------ Material provided ------

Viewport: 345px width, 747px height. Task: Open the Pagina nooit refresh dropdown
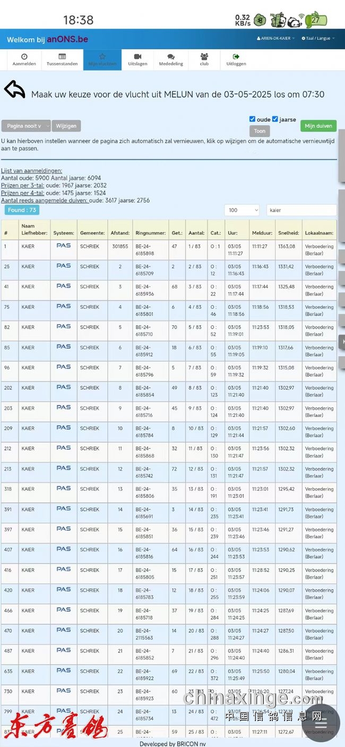tap(26, 126)
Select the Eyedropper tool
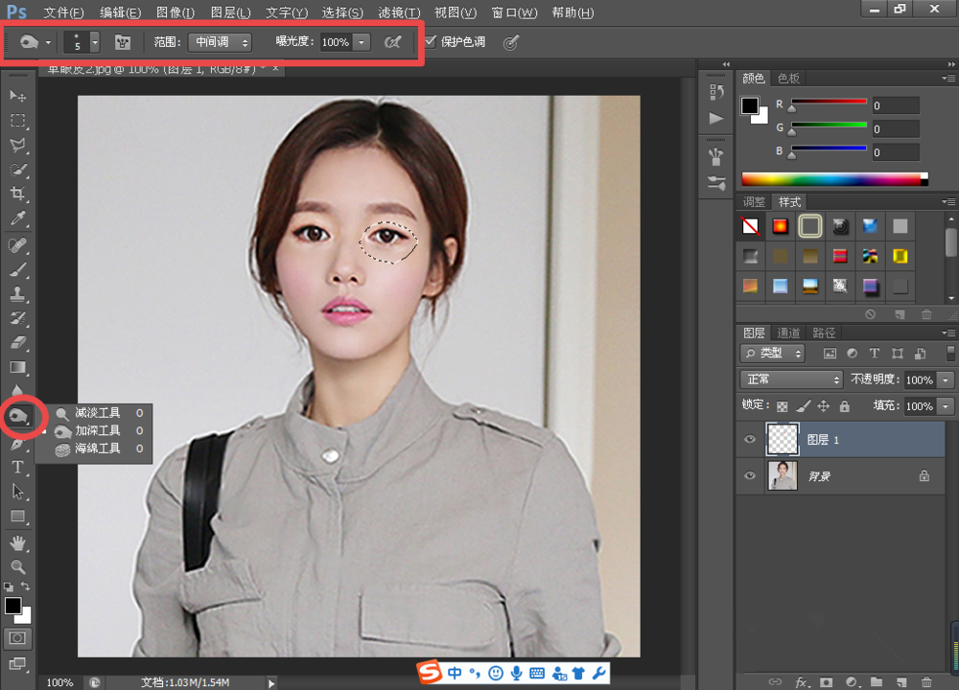The height and width of the screenshot is (690, 959). point(17,219)
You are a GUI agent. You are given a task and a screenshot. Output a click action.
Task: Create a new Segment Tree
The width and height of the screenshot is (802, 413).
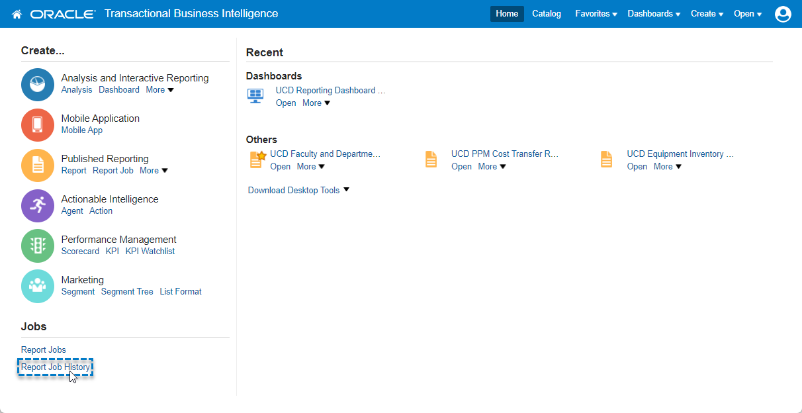click(x=127, y=292)
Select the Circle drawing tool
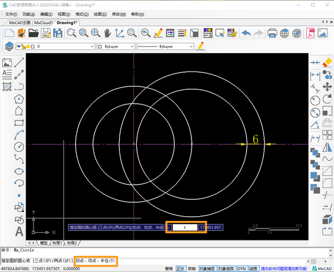334x272 pixels. click(x=19, y=147)
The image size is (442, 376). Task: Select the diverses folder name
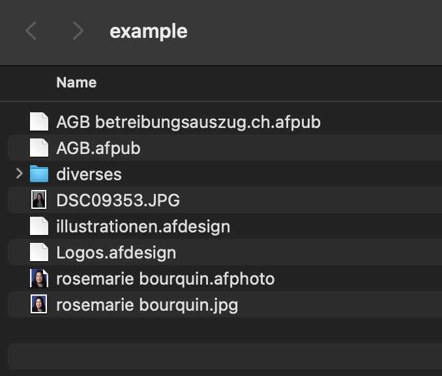coord(89,174)
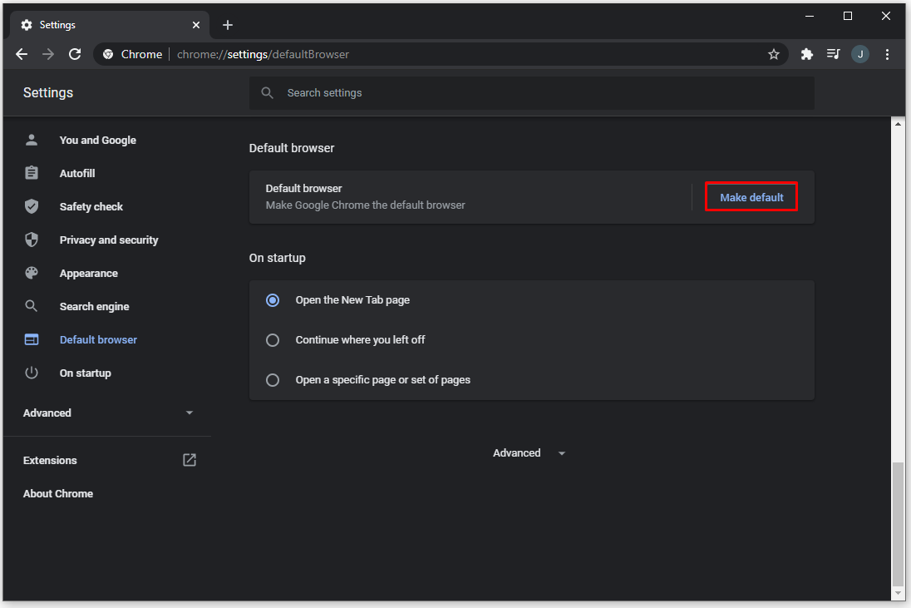Viewport: 911px width, 608px height.
Task: Click the Extensions puzzle piece icon
Action: [806, 54]
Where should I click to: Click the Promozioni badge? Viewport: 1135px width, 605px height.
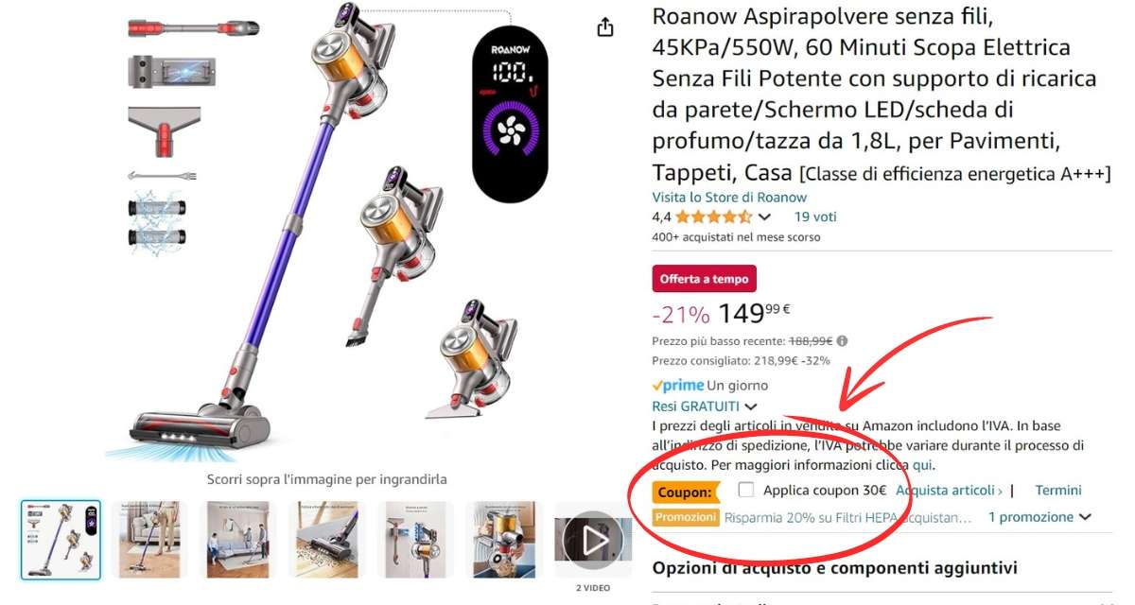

------

The listing above must be repeated exactly. Its pictures are not part of the copy.

§ **Exercise response**
Viewport: 345px width, 747px height. Task: Open the Pagina nooit refresh dropdown
tap(26, 126)
Select the Eyedropper tool
The height and width of the screenshot is (690, 959). point(17,219)
You are a GUI agent. You are given a task and a screenshot. Output a click action.
Task: Create a new Segment Tree
The width and height of the screenshot is (802, 413).
click(x=127, y=292)
Select the Circle drawing tool
334x272 pixels. click(x=19, y=147)
The image size is (442, 376). Task: Select the diverses folder name
coord(89,174)
Viewport: 911px width, 608px height.
Task: Click the Extensions puzzle piece icon
Action: [806, 54]
Where should I click to: Click the Promozioni badge? Viewport: 1135px width, 605px height.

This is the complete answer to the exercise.